● **Data to use**:
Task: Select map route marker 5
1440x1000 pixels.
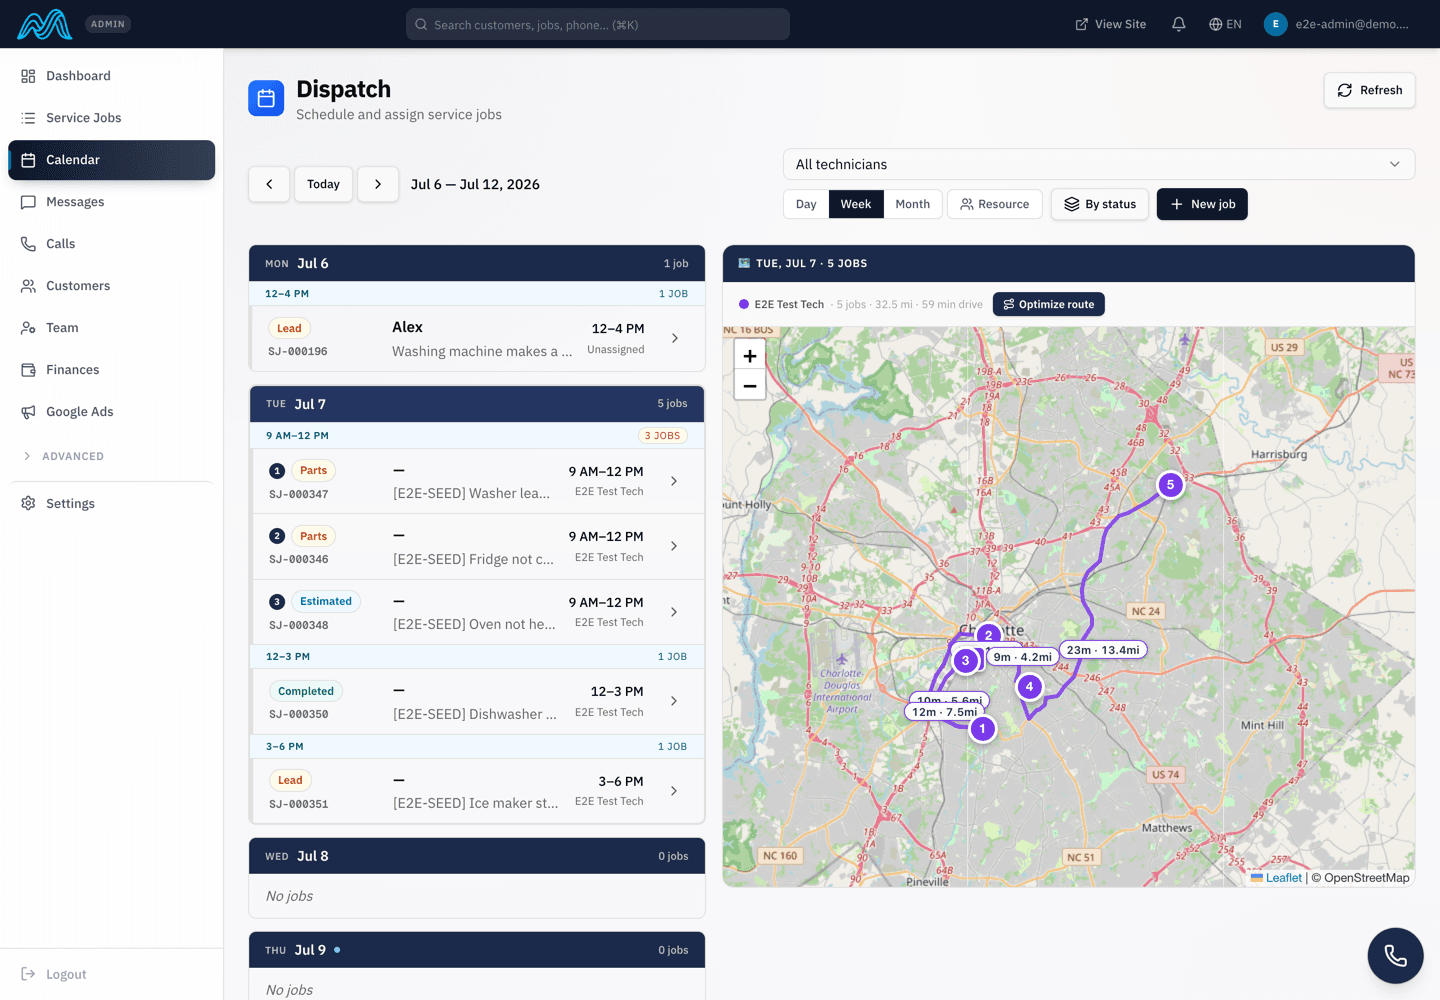Action: (x=1170, y=485)
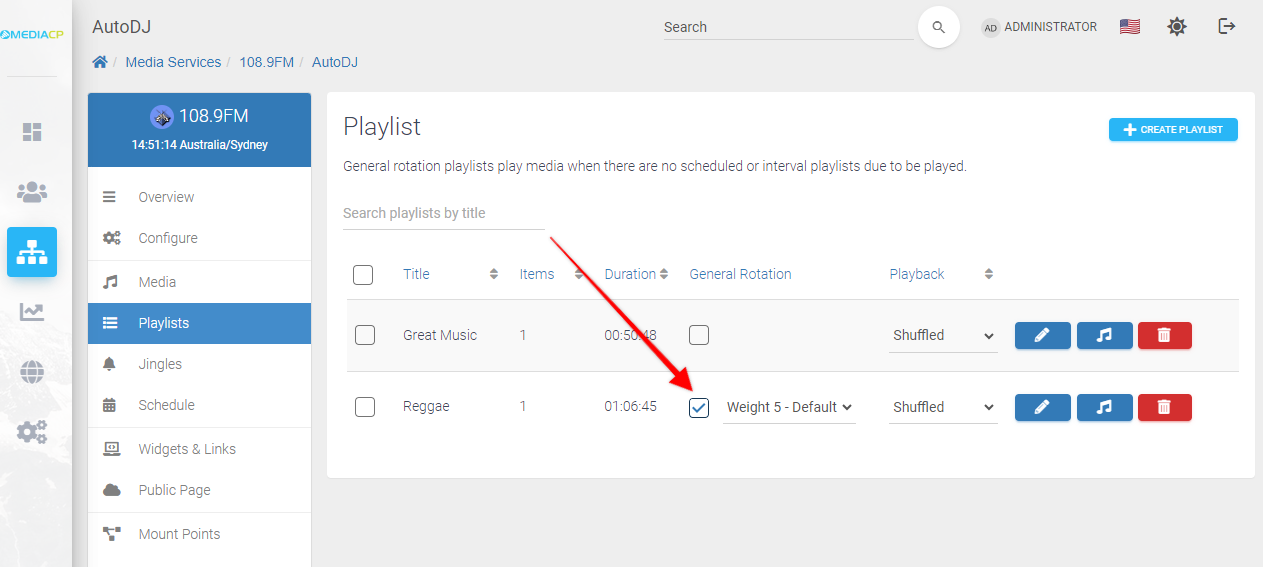Delete the Great Music playlist with trash icon

(1164, 335)
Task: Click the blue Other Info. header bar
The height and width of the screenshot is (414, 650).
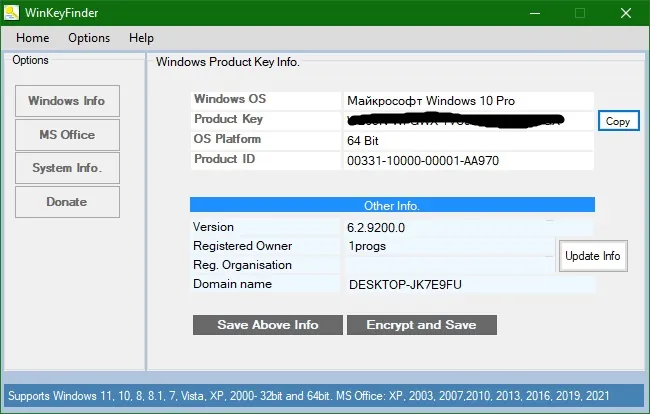Action: (x=392, y=205)
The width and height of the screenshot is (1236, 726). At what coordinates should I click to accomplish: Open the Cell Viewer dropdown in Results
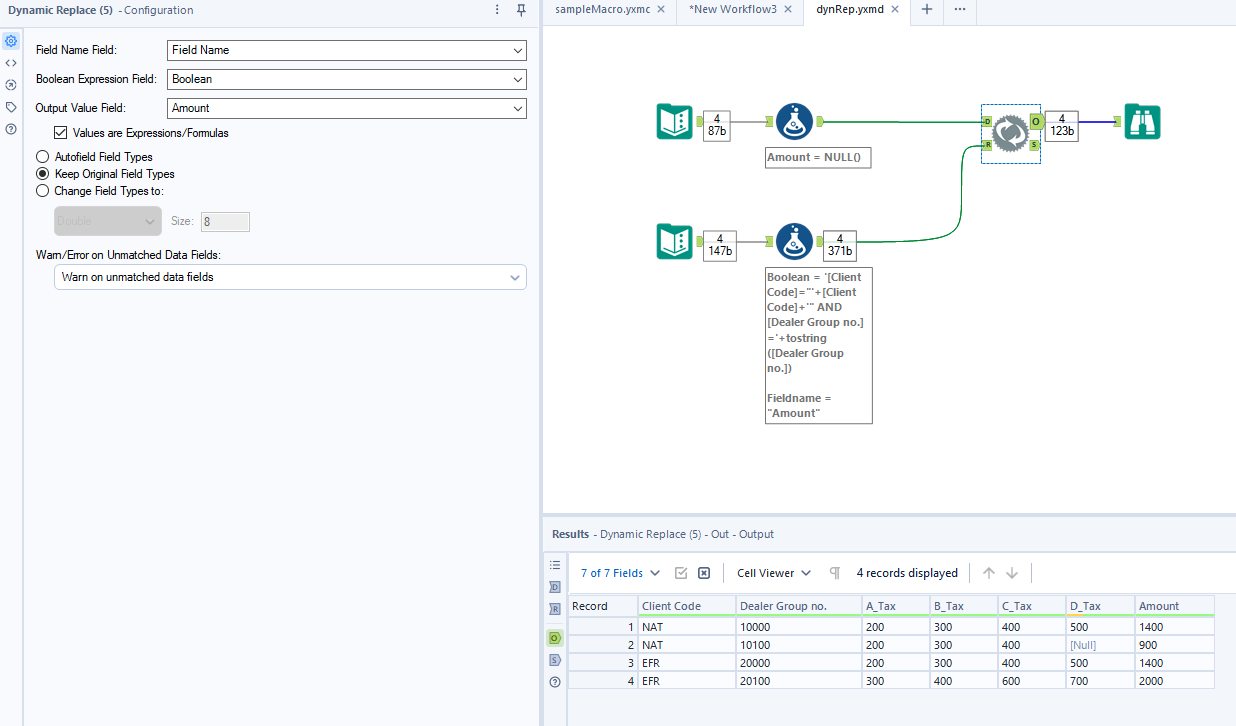point(772,572)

● **Your objective**: How many of the lines above include the word "Task"? State that number and nothing else.

● **Exercise output**: 2